HPV vaccination is now the norm in our country, with 60 percent of children having received the first dose. Unfortunately, only 43 percent are given all recommended doses. Thus, the nation is far short of its goal of 80 percent of children fully vaccinated against HPV.

Q: How can we increase HPV vaccination?

A: The President’s Cancer Panel, chaired by our dean, Dr. Barbara K. Rimer, wrote an influential call to action in 2012, urging that more be done to ensure that boys and girls are given the HPV vaccine. (See the 2012–2013 panel report at tinyurl.com/PCP-HPV.) The Panel called for urgent action that would affect parents, providers and policies. The report has influenced my own work and that of many in the U.S.

Most parents want the HPV vaccine for their child, but they often have questions. There’s no single common reason for not vaccinating. It may be that the parents don’t have enough information, have questions about safety, or aren’t sure their children are the right age. All of these questions are ones that a provider can answer.

Providers should recommend the HPV vaccine routinely and confidently. The best recommendation may be no “recommendation” at all. It is more effective for a provider to say, “Your child is due for vaccines against meningitis, HPV cancers and whooping cough. The nurse will administer those at the end of the visit.”

The point is to set parents’ minds at ease by treating HPV vaccine the same as all other vaccines that keep children healthy.

In a 2016 feature story, National Public Radio described a successful trial we conducted with 30 pediatric and family medicine clinics in North Carolina, using this “presumptive announcement method.” (See tinyurl.com/NPR-HPV-vaccine-make-it-brief.) When doctors made brief statements that presumed parents intended to vaccinate their children, vaccine rates increased by 5 percent. There was no increase in vaccination rates following lengthy discussions. Now, the presumptive announcement method is used nationally to train a new generation of pediatricians and family physicians.

Providers should establish systems within their own practices to determine which children are due – or overdue – for the vaccination.

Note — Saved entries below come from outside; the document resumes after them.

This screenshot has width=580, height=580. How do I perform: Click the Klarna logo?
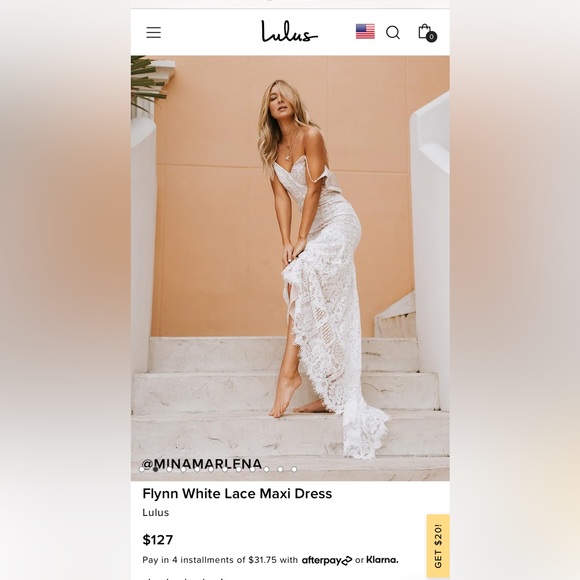pos(382,560)
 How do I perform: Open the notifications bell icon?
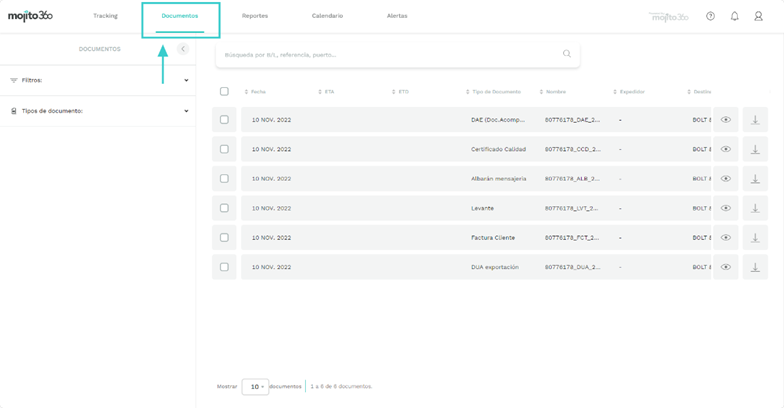(x=734, y=16)
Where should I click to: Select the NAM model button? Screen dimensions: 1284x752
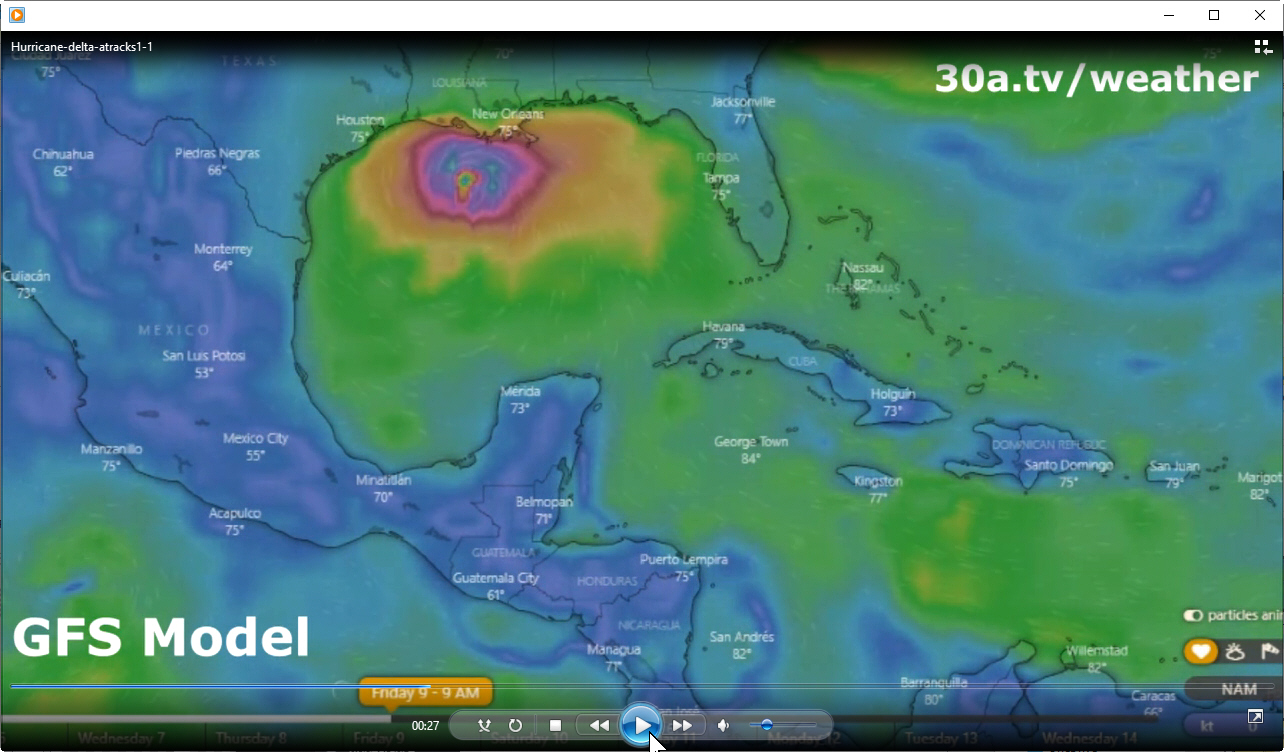click(1238, 689)
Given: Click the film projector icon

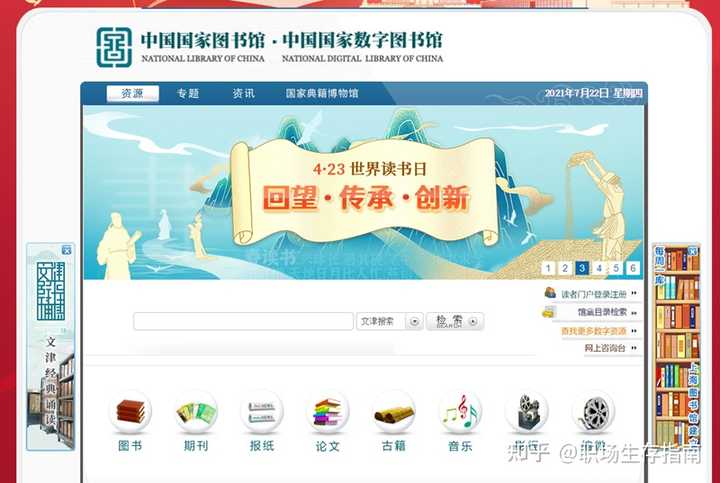Looking at the screenshot, I should [x=526, y=412].
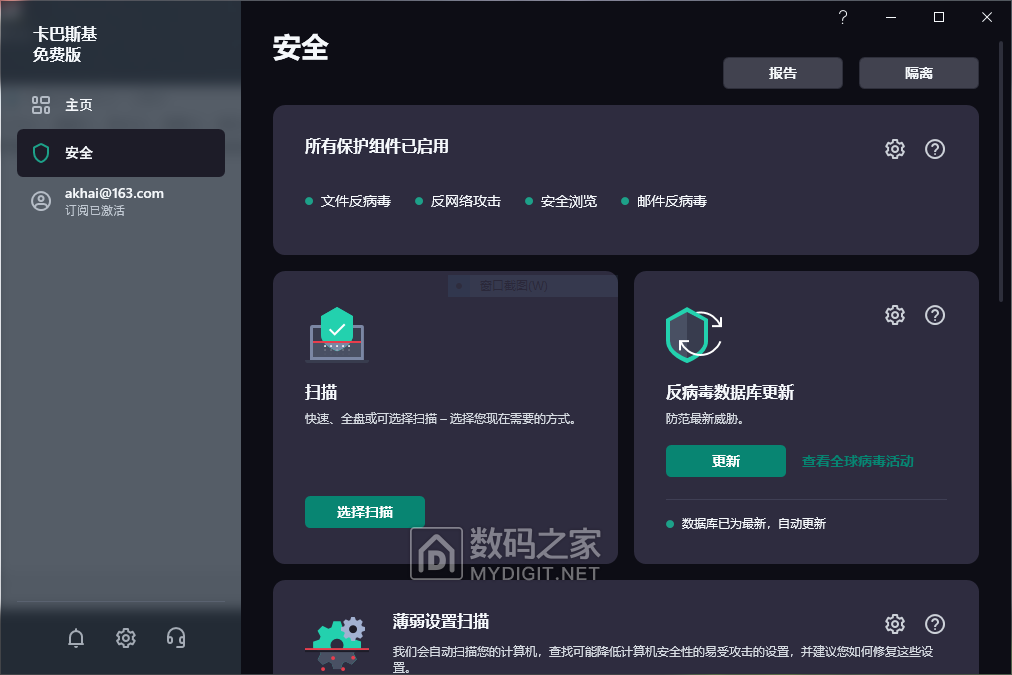
Task: Open help for antivirus database update
Action: [x=935, y=315]
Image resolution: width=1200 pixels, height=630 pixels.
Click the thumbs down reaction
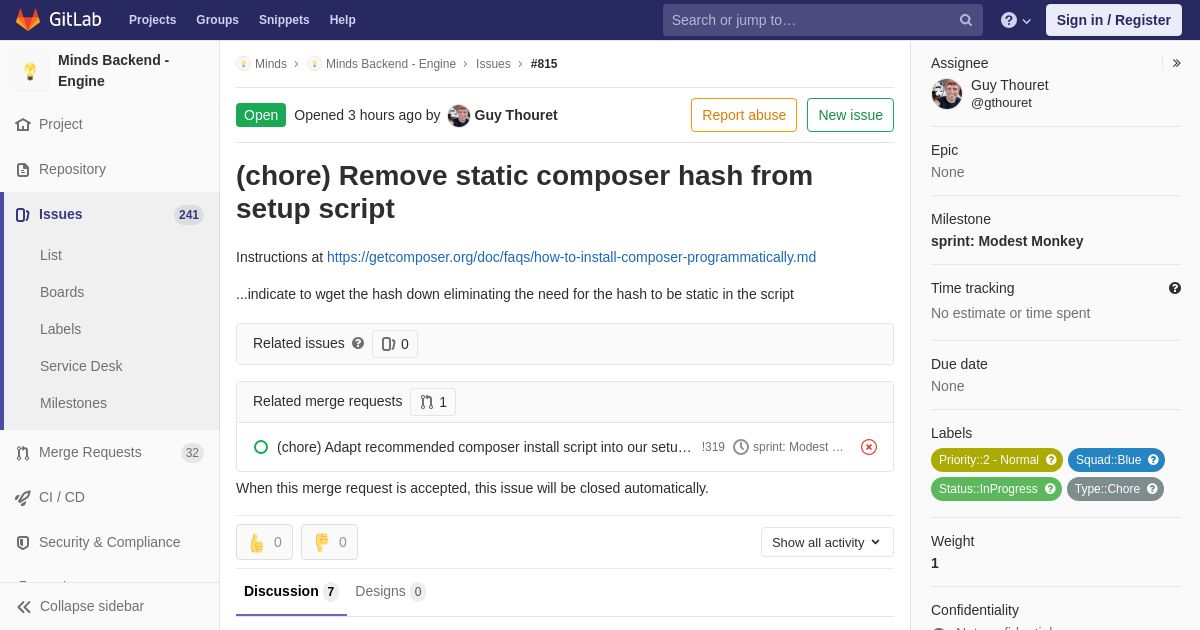coord(329,542)
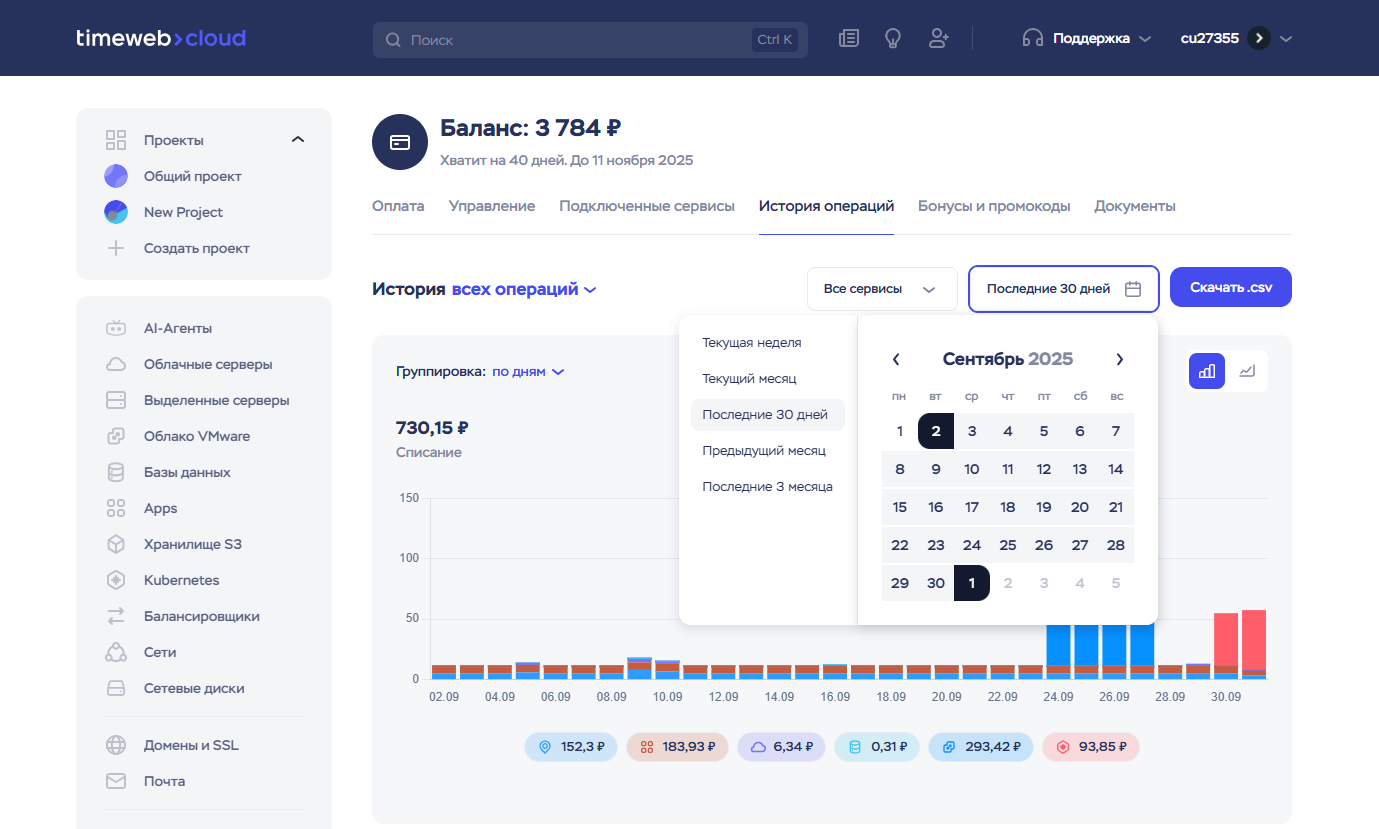The height and width of the screenshot is (829, 1379).
Task: Click the add user icon in header
Action: [938, 39]
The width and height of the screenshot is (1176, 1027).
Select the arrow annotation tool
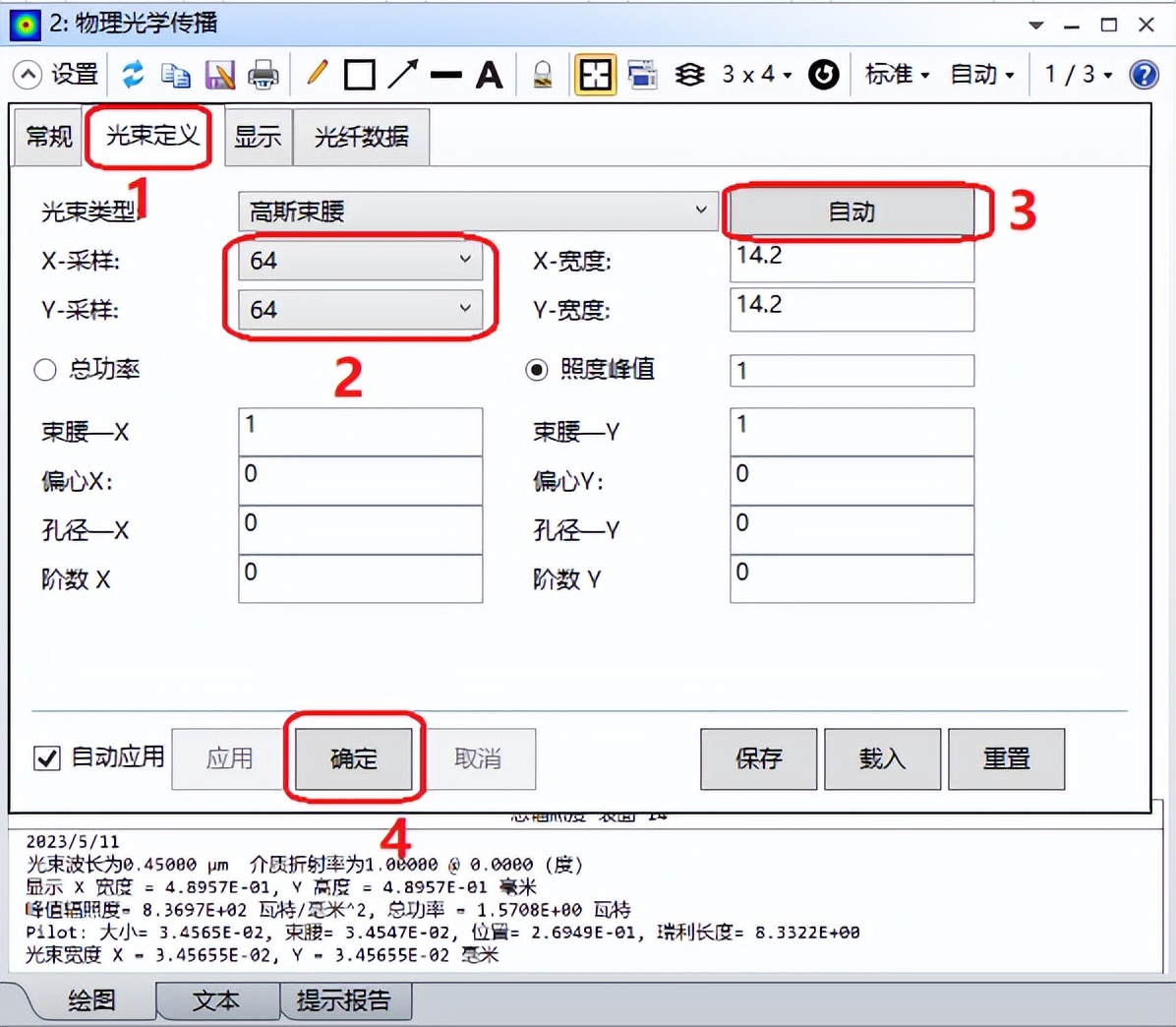[x=403, y=74]
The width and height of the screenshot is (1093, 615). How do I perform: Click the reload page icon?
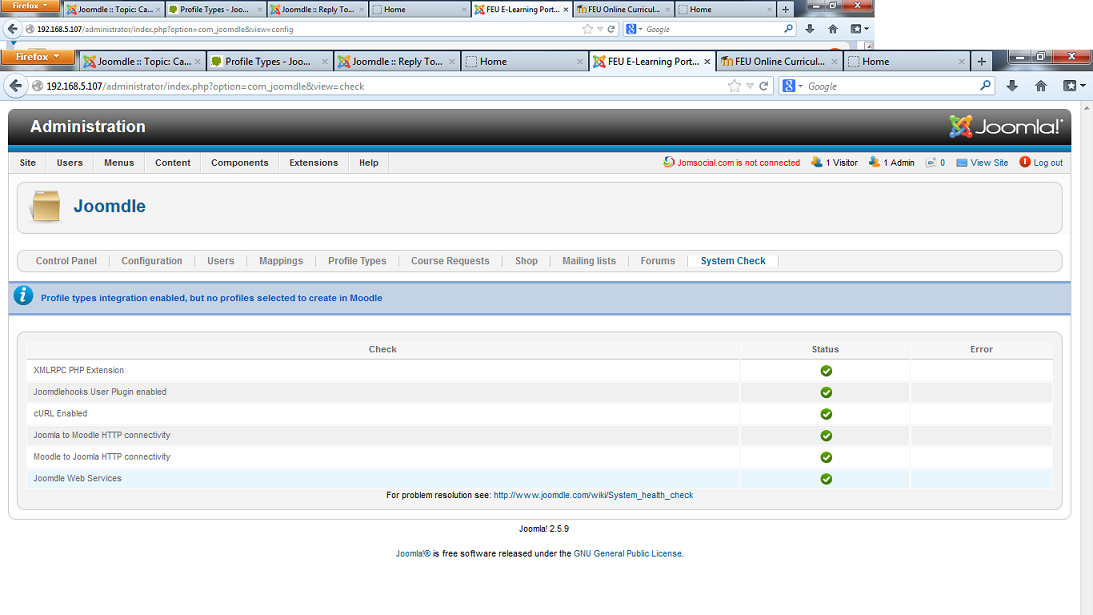tap(764, 86)
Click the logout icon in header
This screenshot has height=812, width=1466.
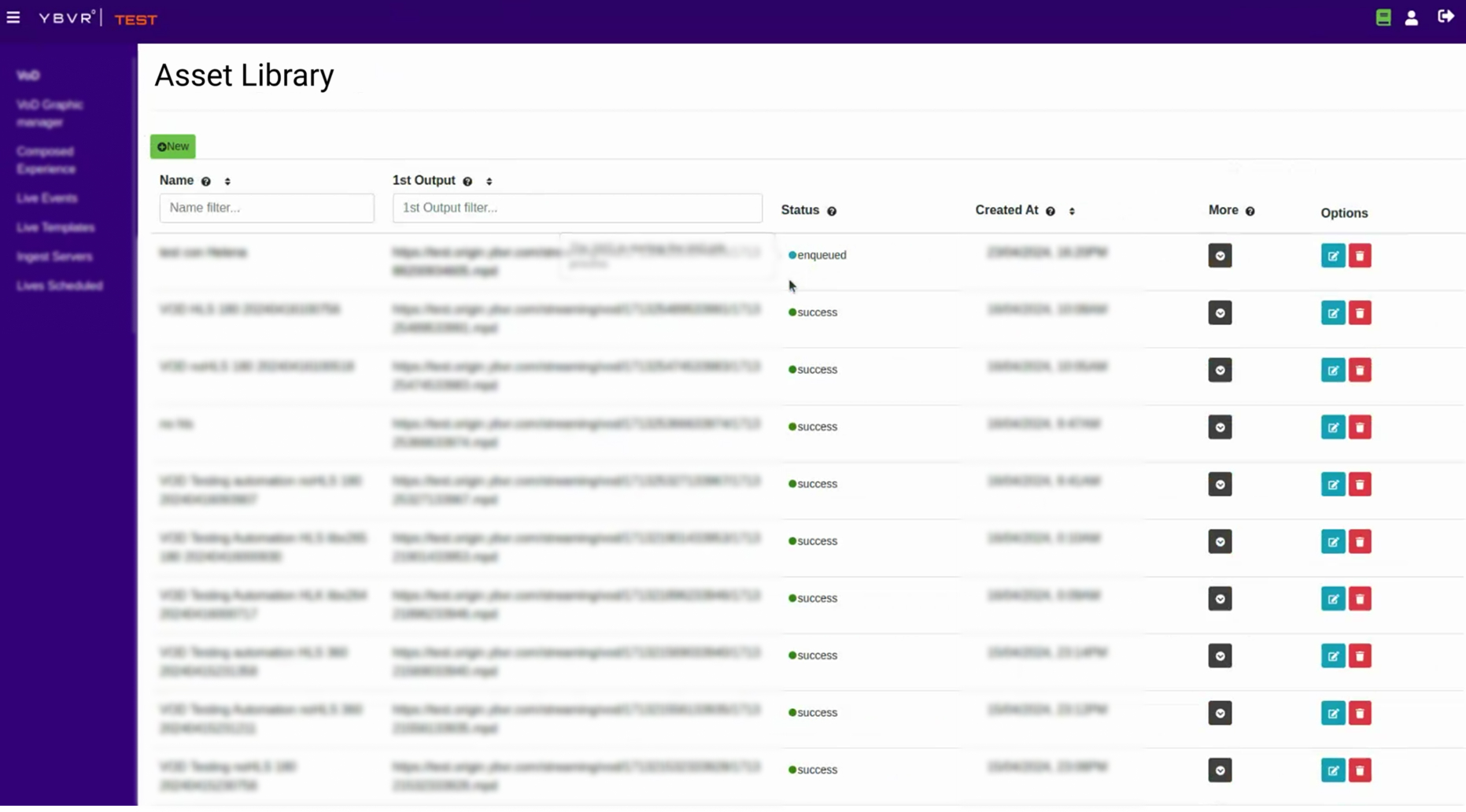(x=1446, y=17)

Standing orders can be established, such that nurses and mid-level providers can initiate vaccination. Most importantly, the provider’s office should present a united message. From the receptionist to senior physicians, the staff should be “on the same page” in terms of the vaccination being required if children are to remain healthy.

Policy makers also impede a higher vaccination rate.

Political leaders have spoken about the vaccination without proper evidence, including a presidential candidate who publicly claimed to have “heard” that the HPV vaccine caused lasting side effects. Such pronouncements from public officials must be based on science, not hearsay. Data on the more than 200 million doses delivered globally show the vaccine is safe, as are the meningitis vaccine and other vaccines for teens.

My mother died of cervical cancer in 2012. While going through her belongings, I found a photograph of her, standing between her parents at the Empire State Building, beaming at the camera. She was perhaps nine years old. Were the HPV vaccine available then, my mom probably would be alive today.

It’s too late for her. She did not live to see her grandchild, and the best I can do is share her picture and my memories. It’s too late for Tamika, who can never have grandchildren. However, it’s not too late for today’s children, to help them stay healthy and become tomorrow’s parents and grandparents.